About this task: Scan the records for "axis". Show the matching lines.

───── Input for this task ─────

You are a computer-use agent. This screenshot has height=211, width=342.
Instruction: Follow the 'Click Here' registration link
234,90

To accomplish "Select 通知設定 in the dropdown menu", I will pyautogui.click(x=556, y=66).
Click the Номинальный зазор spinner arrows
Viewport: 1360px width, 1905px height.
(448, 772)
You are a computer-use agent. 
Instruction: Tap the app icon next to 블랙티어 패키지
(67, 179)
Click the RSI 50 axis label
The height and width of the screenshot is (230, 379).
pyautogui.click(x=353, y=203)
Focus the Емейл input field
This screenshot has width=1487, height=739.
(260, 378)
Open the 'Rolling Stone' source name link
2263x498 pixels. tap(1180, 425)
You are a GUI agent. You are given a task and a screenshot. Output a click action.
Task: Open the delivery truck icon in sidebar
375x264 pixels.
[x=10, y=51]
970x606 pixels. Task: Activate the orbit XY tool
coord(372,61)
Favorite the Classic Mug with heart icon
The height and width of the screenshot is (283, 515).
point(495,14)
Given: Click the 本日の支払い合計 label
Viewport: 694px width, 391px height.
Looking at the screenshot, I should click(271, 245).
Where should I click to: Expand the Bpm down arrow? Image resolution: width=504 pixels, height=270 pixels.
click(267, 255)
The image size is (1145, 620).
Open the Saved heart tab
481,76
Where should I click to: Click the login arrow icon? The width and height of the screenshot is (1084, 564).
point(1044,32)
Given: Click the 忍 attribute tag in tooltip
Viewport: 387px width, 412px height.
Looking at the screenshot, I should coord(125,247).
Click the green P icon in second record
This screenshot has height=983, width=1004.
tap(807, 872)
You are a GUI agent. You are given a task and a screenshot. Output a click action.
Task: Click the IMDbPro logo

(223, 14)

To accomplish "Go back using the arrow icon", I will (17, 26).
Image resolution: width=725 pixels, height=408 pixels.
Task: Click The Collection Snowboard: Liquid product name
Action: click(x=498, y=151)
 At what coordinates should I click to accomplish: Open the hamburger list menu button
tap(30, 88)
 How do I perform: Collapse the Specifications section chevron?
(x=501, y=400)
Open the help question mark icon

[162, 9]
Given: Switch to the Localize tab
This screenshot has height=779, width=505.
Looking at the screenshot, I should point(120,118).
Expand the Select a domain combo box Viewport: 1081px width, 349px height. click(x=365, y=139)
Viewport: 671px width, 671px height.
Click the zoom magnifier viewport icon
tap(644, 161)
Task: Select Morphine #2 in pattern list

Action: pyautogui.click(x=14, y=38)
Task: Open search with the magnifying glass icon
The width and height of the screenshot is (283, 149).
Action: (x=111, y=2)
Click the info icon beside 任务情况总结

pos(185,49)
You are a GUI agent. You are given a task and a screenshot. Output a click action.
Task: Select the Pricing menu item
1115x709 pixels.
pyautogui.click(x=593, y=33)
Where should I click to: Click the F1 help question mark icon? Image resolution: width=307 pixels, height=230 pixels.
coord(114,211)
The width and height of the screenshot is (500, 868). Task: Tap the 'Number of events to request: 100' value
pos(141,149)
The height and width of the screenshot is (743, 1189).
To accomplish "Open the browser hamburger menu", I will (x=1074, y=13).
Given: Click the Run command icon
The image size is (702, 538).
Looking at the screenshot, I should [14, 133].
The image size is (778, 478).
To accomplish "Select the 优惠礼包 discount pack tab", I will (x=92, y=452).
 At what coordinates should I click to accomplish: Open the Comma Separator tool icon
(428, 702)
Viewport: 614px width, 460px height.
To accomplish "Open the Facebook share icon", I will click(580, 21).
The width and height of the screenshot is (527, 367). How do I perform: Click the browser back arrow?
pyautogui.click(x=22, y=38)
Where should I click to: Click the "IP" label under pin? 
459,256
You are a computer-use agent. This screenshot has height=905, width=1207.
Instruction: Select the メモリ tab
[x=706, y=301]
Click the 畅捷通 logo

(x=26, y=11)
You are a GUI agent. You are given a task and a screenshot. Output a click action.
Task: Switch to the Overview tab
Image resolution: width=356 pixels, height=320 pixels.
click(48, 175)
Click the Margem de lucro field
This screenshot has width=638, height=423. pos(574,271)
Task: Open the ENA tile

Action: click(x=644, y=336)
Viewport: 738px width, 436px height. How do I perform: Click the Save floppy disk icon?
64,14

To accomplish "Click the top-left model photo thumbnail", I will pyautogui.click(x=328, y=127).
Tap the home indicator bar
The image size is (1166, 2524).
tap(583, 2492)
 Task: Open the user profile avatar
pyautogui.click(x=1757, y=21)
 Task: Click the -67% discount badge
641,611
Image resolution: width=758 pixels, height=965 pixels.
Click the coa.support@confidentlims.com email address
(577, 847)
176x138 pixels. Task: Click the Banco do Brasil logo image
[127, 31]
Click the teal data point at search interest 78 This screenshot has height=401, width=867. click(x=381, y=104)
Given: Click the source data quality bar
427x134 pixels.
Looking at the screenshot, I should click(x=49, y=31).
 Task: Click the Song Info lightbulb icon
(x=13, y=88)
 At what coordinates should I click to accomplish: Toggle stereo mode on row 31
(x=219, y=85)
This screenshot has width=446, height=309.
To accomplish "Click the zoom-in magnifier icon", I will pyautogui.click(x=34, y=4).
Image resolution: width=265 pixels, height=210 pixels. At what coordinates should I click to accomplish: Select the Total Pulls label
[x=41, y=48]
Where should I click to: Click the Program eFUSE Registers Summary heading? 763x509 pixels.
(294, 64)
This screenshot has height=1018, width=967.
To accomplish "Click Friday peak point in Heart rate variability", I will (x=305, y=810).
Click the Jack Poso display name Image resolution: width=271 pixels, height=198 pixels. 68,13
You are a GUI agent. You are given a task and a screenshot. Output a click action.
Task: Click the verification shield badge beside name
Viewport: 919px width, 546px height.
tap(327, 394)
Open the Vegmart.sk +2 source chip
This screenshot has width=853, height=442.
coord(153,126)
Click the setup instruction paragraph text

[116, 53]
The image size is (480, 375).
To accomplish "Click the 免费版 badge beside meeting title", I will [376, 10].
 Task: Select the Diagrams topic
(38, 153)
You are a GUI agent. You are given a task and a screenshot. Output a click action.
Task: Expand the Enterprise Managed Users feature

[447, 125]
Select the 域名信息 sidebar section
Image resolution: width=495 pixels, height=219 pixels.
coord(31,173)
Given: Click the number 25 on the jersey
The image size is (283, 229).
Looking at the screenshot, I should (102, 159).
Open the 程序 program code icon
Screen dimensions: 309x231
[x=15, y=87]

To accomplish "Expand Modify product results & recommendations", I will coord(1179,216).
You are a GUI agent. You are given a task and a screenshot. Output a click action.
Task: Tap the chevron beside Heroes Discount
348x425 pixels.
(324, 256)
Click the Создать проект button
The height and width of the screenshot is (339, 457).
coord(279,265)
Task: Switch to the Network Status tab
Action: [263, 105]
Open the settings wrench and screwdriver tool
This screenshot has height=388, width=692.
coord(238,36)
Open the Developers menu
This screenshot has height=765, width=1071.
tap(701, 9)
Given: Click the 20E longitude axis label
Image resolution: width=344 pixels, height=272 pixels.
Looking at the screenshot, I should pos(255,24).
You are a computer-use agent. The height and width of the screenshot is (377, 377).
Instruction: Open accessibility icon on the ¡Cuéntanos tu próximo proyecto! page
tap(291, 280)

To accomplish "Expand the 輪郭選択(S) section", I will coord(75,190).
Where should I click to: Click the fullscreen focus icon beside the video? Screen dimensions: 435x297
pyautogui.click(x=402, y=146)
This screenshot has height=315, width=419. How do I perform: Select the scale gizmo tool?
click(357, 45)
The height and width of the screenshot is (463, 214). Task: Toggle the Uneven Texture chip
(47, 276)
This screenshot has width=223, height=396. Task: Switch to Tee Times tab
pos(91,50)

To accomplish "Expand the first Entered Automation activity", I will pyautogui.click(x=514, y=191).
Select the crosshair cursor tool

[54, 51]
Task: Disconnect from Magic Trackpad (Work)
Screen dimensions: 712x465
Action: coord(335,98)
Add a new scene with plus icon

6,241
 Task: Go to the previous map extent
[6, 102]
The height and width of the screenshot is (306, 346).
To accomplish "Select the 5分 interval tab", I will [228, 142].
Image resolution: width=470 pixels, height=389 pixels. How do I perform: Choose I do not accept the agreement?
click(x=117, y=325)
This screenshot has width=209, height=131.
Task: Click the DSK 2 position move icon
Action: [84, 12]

─────

Solution to the exercise:
Click the RSI 50 axis label
Given: Click the 20E longitude axis label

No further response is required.